What is being asked - After locating the line with "Facebook (1130, 1109)", retype it and every later line exactly, stopping at the end of the records.

Entries shown -
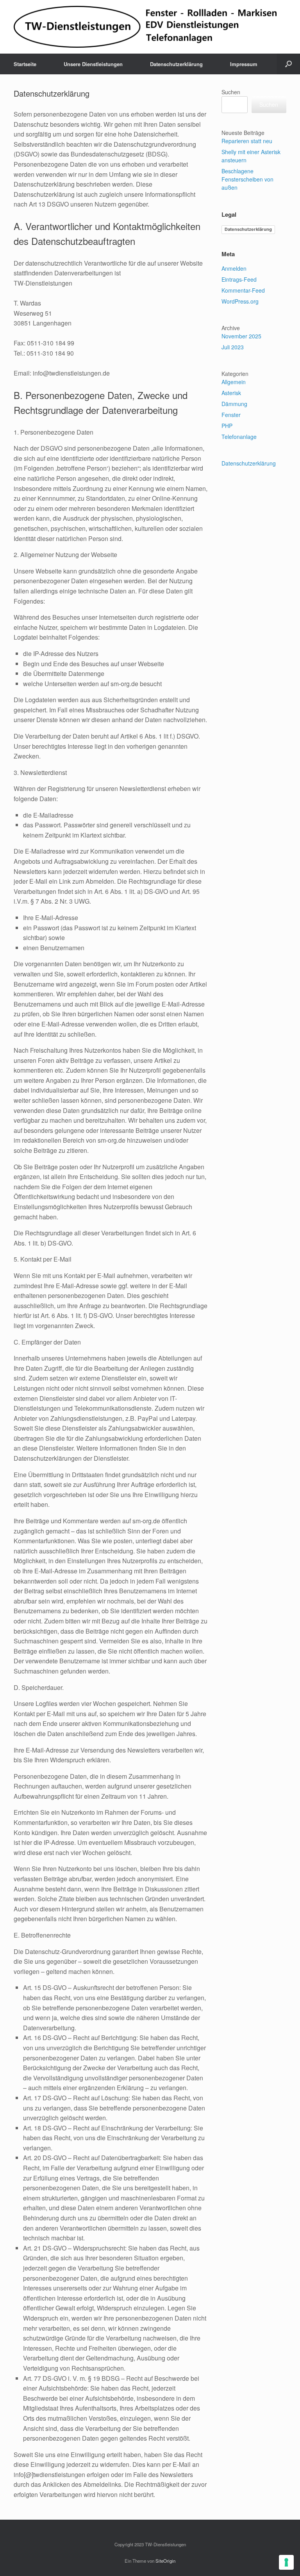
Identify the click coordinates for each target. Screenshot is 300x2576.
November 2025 (241, 336)
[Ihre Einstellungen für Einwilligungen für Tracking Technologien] (286, 2562)
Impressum (243, 64)
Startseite (25, 64)
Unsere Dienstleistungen (93, 64)
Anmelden (233, 268)
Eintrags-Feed (239, 279)
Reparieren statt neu (246, 141)
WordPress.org (240, 301)
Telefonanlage (239, 436)
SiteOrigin (165, 2561)
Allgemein (233, 382)
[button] (288, 64)
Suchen (230, 92)
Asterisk (231, 393)
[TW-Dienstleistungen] (145, 27)
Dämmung (234, 404)
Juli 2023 (232, 347)
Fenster (231, 415)
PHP (226, 426)
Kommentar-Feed (243, 290)
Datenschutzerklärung (176, 64)
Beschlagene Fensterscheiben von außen (247, 179)
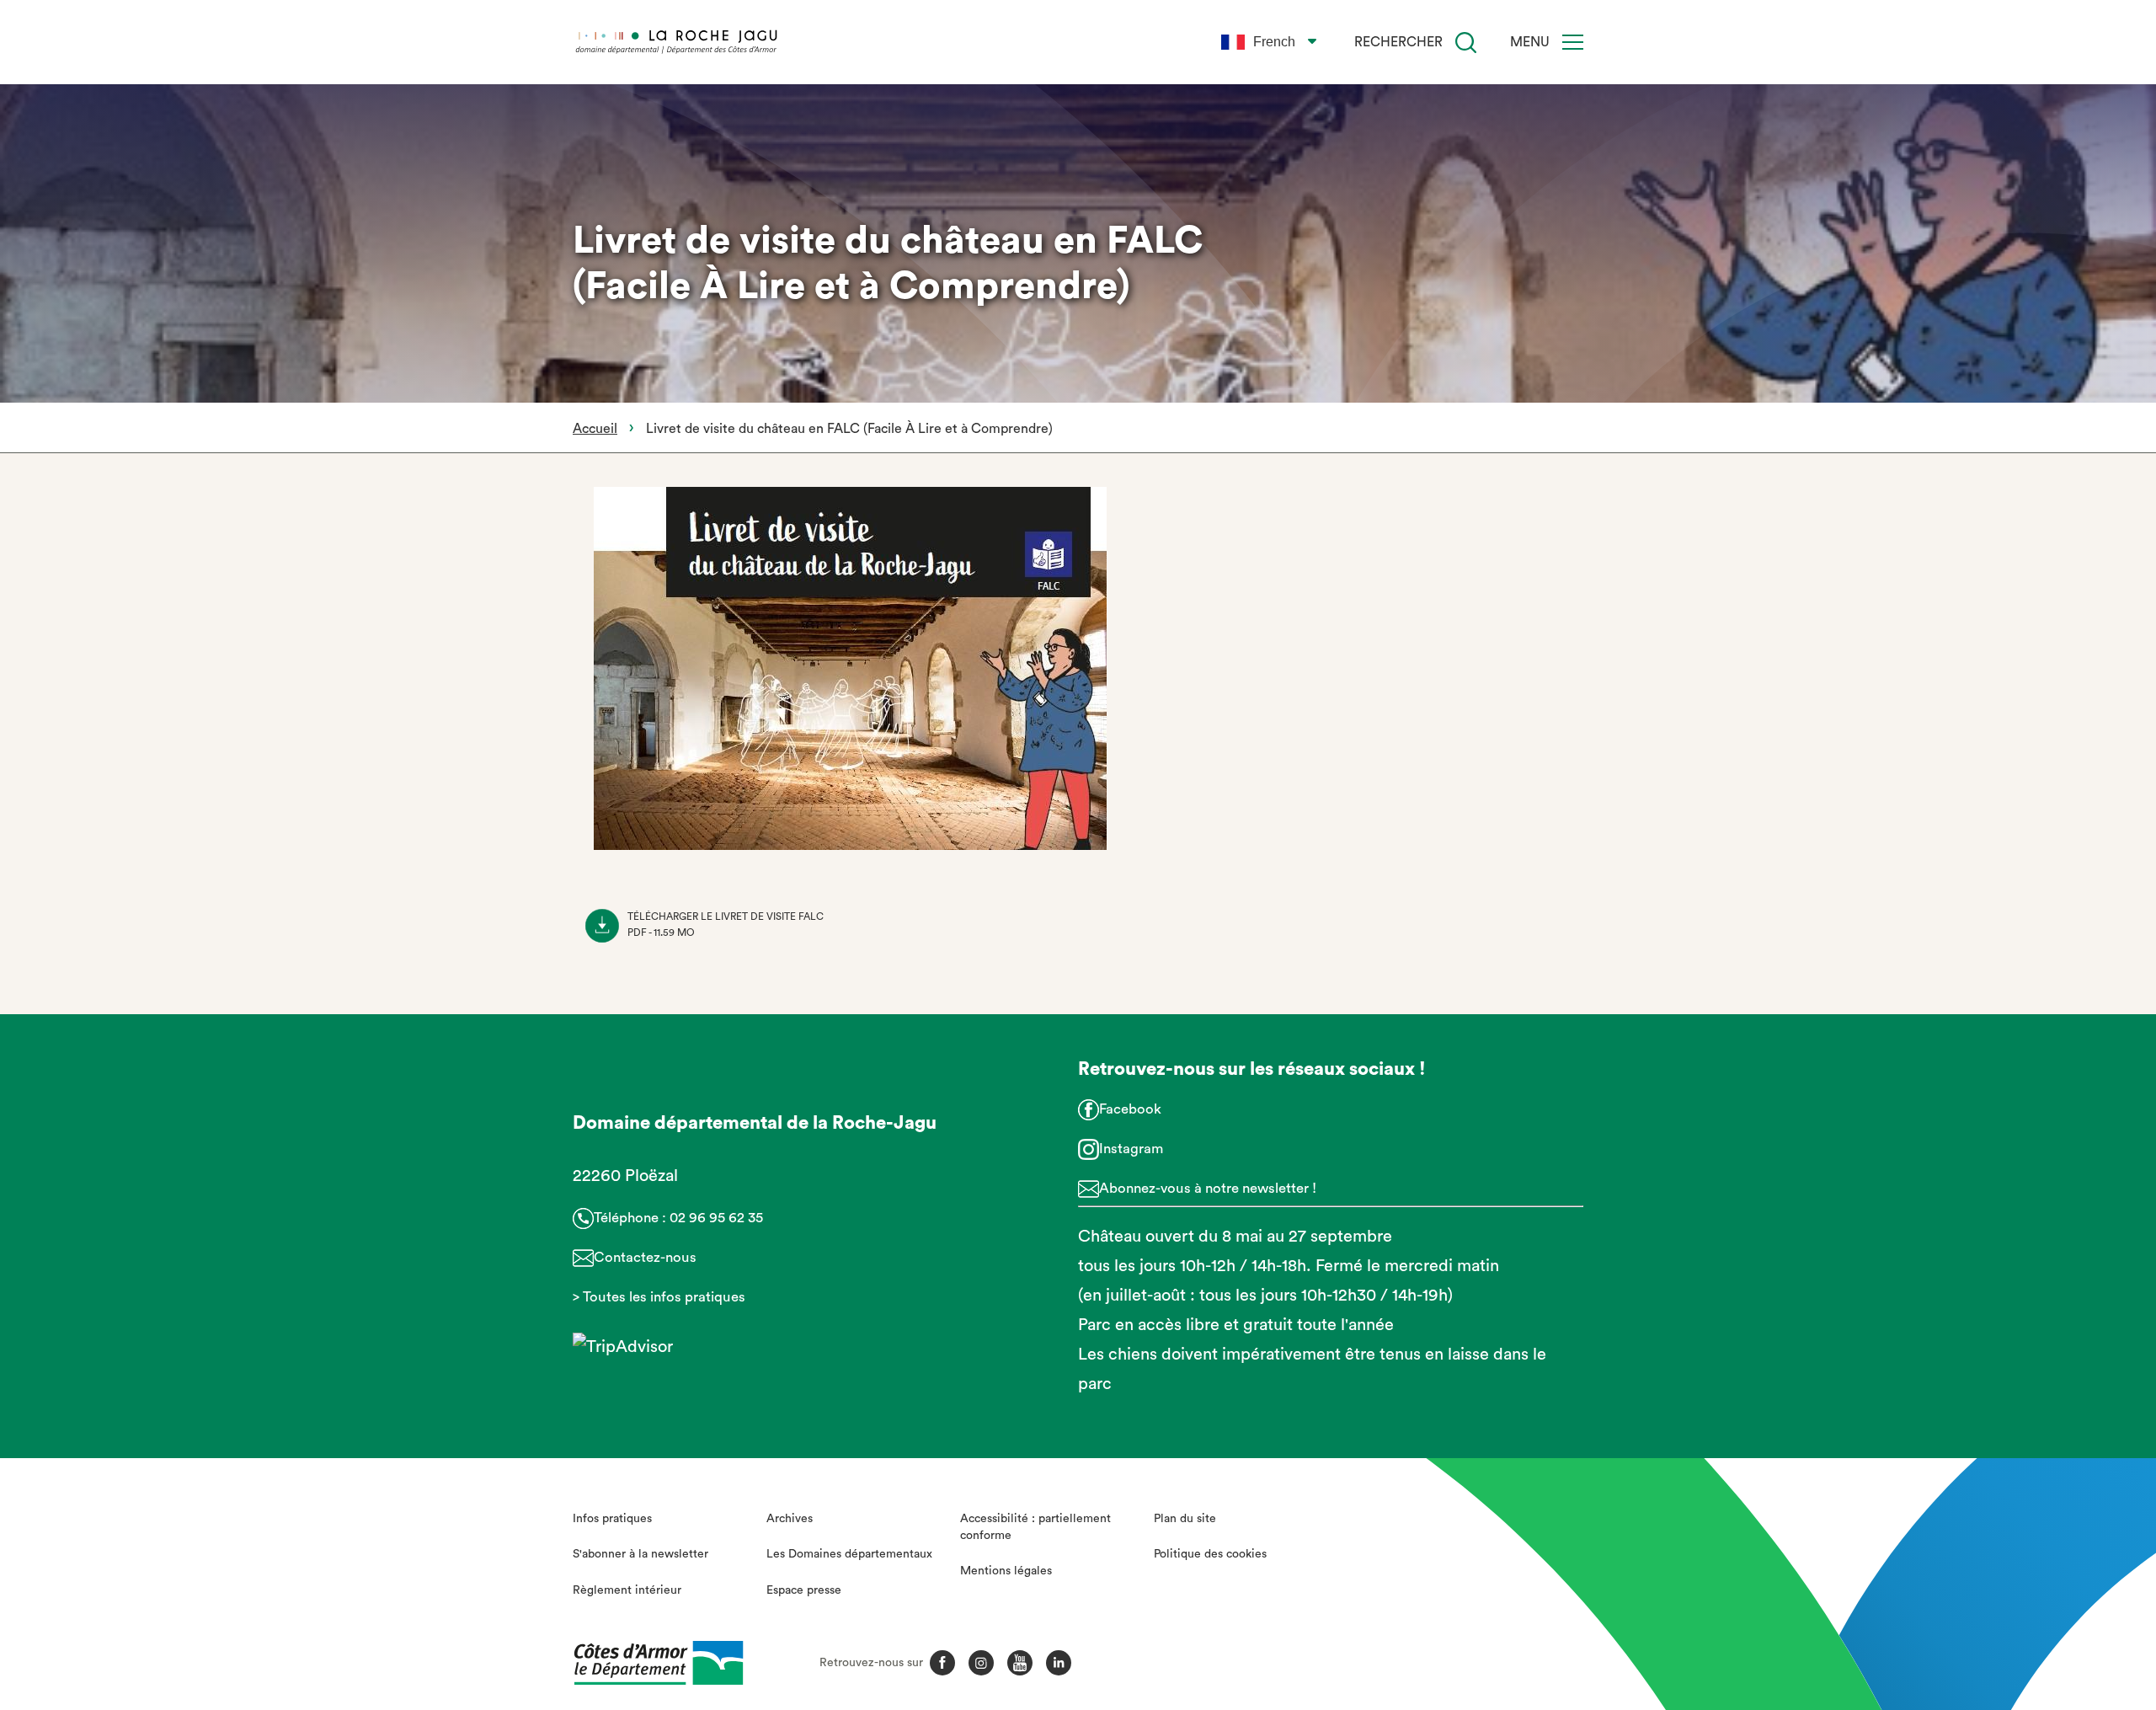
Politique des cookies (1210, 1554)
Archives (789, 1519)
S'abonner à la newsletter (640, 1554)
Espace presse (803, 1590)
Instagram (1131, 1148)
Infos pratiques (612, 1519)
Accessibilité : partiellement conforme (1035, 1527)
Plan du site (1185, 1519)
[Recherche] (1465, 42)
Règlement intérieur (627, 1590)
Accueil (595, 429)
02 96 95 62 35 (716, 1217)
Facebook (1130, 1109)
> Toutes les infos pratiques (659, 1297)
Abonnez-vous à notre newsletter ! (1207, 1188)
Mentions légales (1006, 1571)
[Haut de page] (1990, 1605)
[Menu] (1572, 42)
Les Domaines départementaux (849, 1554)
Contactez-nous (645, 1257)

Problem solution -
Facebook (1130, 1109)
> Toutes les infos pratiques (659, 1297)
Abonnez-vous à notre newsletter ! (1207, 1188)
Mentions légales (1006, 1571)
[Haut de page] (1990, 1605)
[Menu] (1572, 42)
Les Domaines départementaux (849, 1554)
Contactez-nous (645, 1257)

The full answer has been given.